For any PCT practitioner who has filed a PCT patent application and is now tending a pending PCT application, the questions that are constantly in mind are, of course:
- should I file a Demand, and
- should I file the Demand by the 19th month after the priority date, or can I postpone it until later?
There are two possible reasons why a PCT applicant might file a Demand for Preliminary Examination. One reason would be to purchase the services of an International Preliminary Examining Authority, perhaps to try to obtain a more favorable result than that reflected in the Written Opinion of the International Searching Authority. A second possible reason would be to extend by about ten months the due date for entry into the national phase (for example from 20 months from the priority date to 30 months from the priority date) for particular Offices.

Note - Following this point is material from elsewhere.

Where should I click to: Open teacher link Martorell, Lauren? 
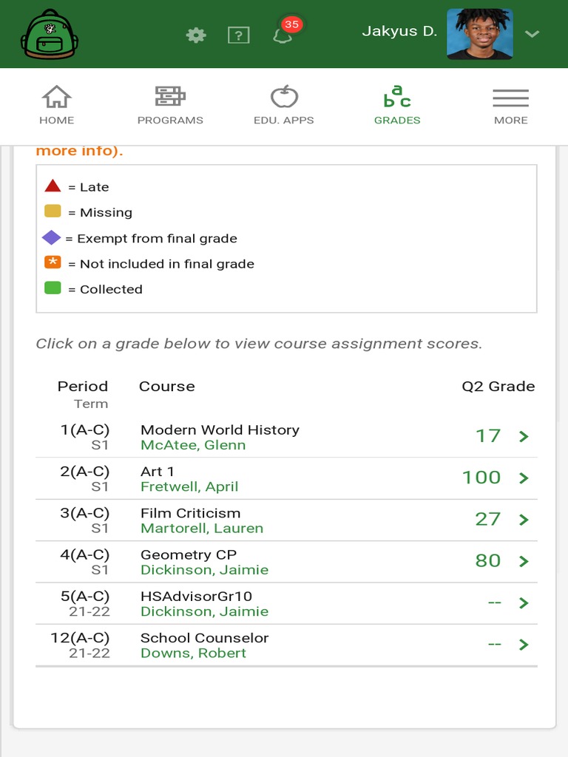pyautogui.click(x=202, y=529)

In 2018 I expect that nearly always when a PCT applicant files a Demand it is for the former reason. In 2018 I’d guess that it is fairly infrequent that a PCT applicant files a Demand for the latter reason. Nonetheless, any discussion of the PCT would be incomplete unless one were to keep in mind that there are certain Offices for which the filing of a Demand does make a difference of about ten months in the due date for national-phase entry.
Importantly the due date for filing of a Demand is quite different depending upon whether the Demand is being filed for that first reason or for that second reason. If the Demand is being filed for the first reason (to purchase the services of an IPEA) then the due date is P+22 (priority date plus 22 months) or ISR+3 (mailing date of International Search Report plus 3 months) whichever is later. If the Demand is being filed for the second reason (to get about another ten months for national-phase entry for certain Offices) then the due date is P+19 (priority date plus 19 months).

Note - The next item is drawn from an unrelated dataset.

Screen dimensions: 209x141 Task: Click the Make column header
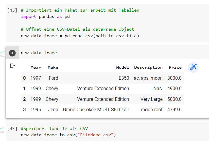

(The PCT filer who is being trendy, modern, and up-to-date will of course be managing the pending PCT application in his or her ePCT workbench. The ePCT workbench provides a “timeline” tab which calculates all of these time limits so that the filer can cross-check with the filer’s own calculations of these time limits.)
The list of Offices for which this second possible reason might apply has, for many years, comprised three Offices, namely Tanzania, Uganda, and Luxembourg.
The news of September 7, 2018 is that Uganda is no longer on this list.
Now this list has only two Offices — Tanzania and Luxembourg.
WIPO provides on its web site a very helpful table entitled Time Limits for Entering National/Regional Phase under PCT Chapters I and II which details, Office by Office, the due date for national- or regional-phase entry as a function of whether a Demand had or had not been filed by the nineteenth month after the priority date.
The reader who has stayed with me all the way down to this point in this blog article might join me in fascination to see a particularly obscure fact revealed by that table on the WIPO web site. The particularly obscure fact is that there are nine Offices for which the due date for entering the national phase changes by one month as a function of whether a Demand had or had not been filed by P+19. Yes, there are Offices in which the due date for entry into the national phase is P+30 if a Demand had not been filed by P+19, but is P+31 if a Demand has filed by P+19. Those Offices are:
- Azerbaijan
- Gambia
- Liberia
- Lesotho
- Tajikistan
- Turkmenistan
- Trinidad and Tobago
- Uganda
- Zimbabwe
The chief takeaway from this point is that the practitioner should always carefully consult this “Time Limits” table on the WIPO web site when counseling clients about deciding when to file a Demand (filing the Demand by the 19th month or postponing the filing of the Demand to a later date).